> [Work instructions]:
Your task is to return all of the entries below exactly, leaving out each picture.

> [Given entries]:
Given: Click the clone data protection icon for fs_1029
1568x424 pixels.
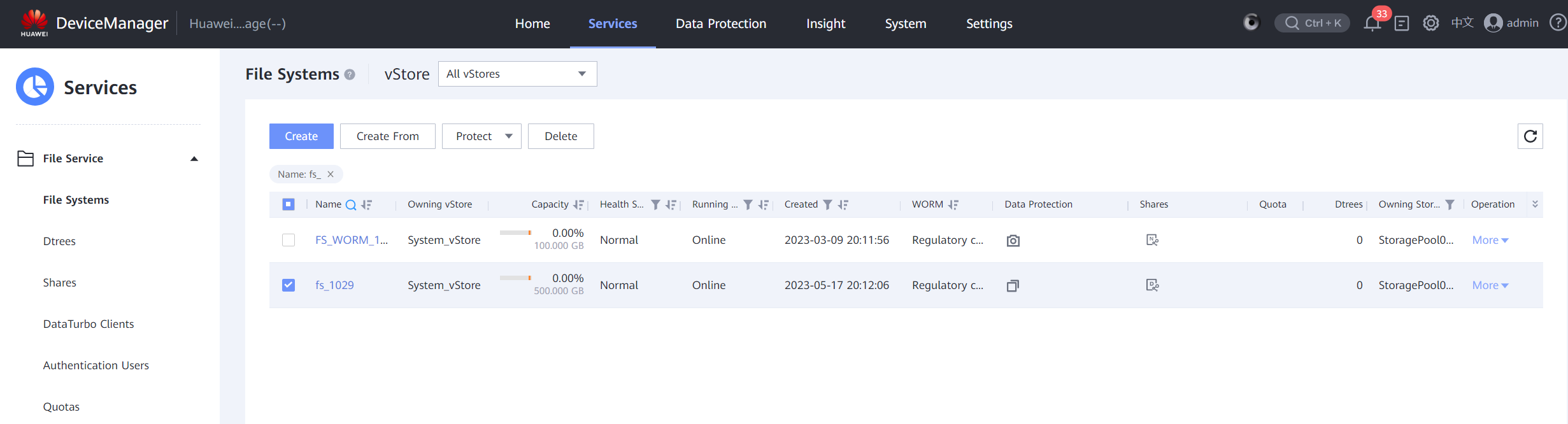Looking at the screenshot, I should 1013,286.
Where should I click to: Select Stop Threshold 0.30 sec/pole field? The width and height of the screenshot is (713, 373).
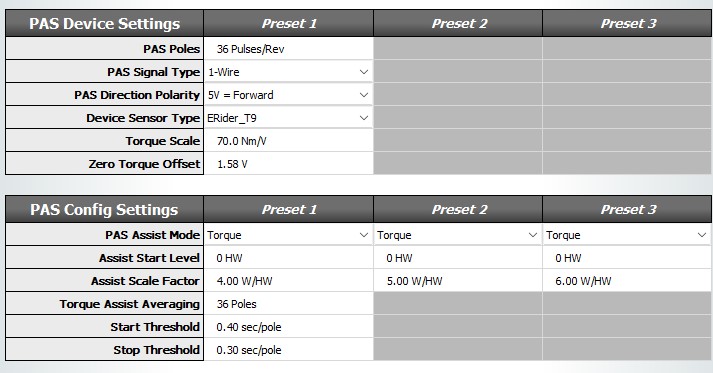(288, 350)
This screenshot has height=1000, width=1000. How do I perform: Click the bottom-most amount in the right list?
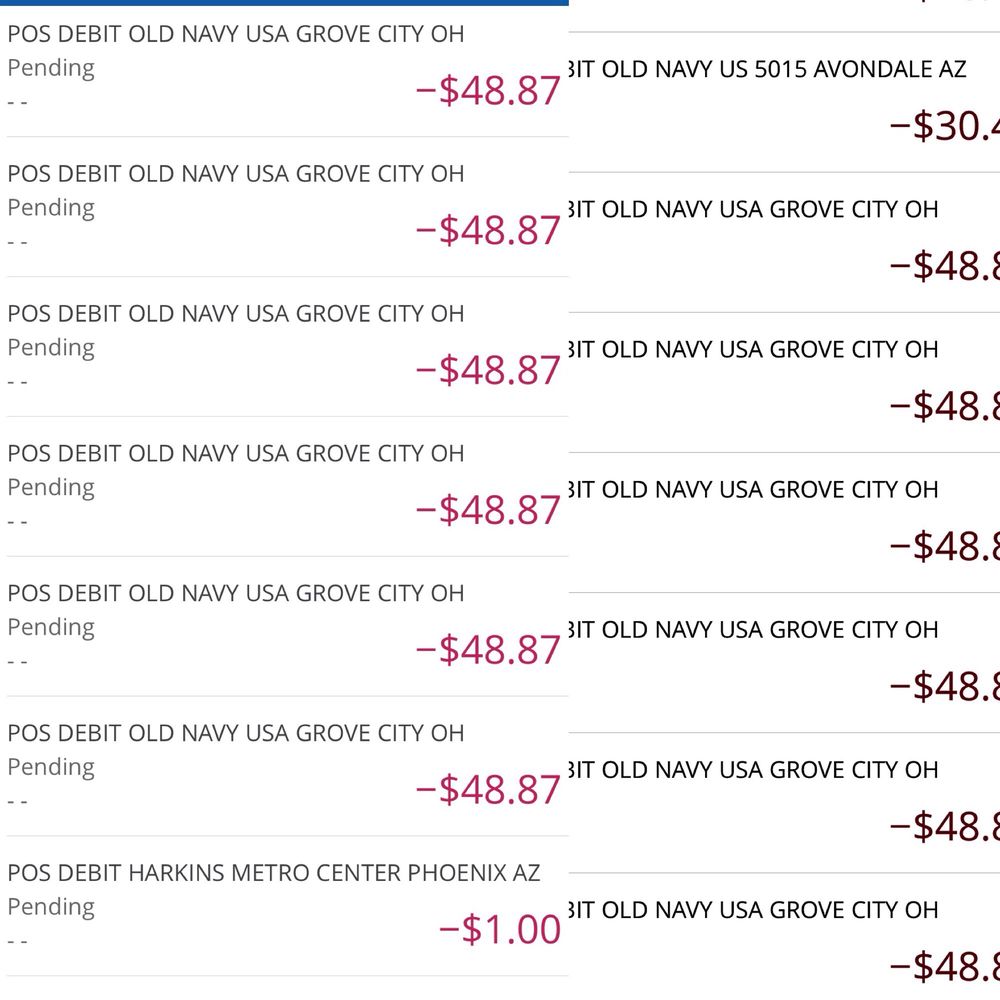[x=944, y=967]
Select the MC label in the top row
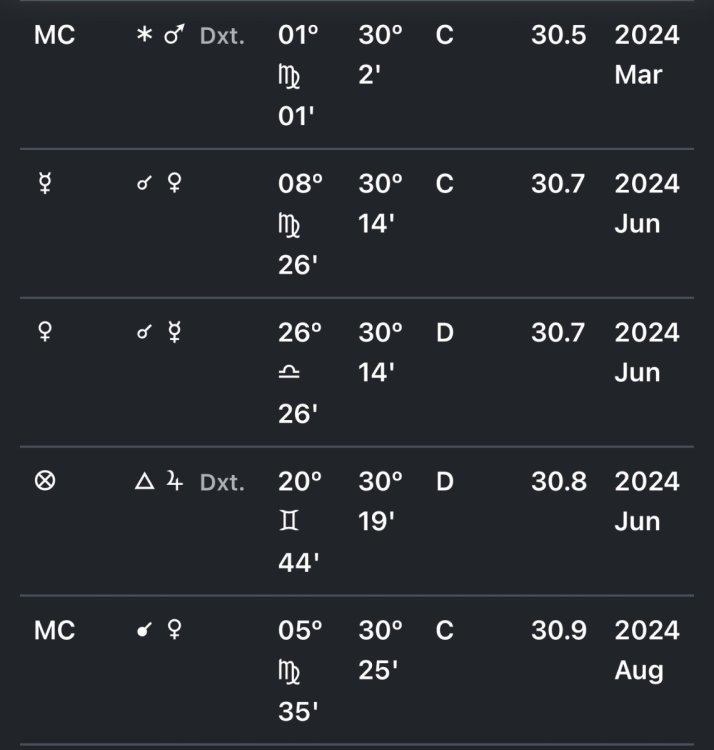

> [Exercise solution]:
Given: Click the clone data protection icon for fs_1029
1568x424 pixels.
Looking at the screenshot, I should 1013,286.
Where should I click to: Select Stop Threshold 0.30 sec/pole field? The width and height of the screenshot is (713, 373).
(288, 350)
This screenshot has height=1000, width=1000. How do I perform: Click the bottom-most amount in the right list?
[x=944, y=967]
Select the MC label in the top row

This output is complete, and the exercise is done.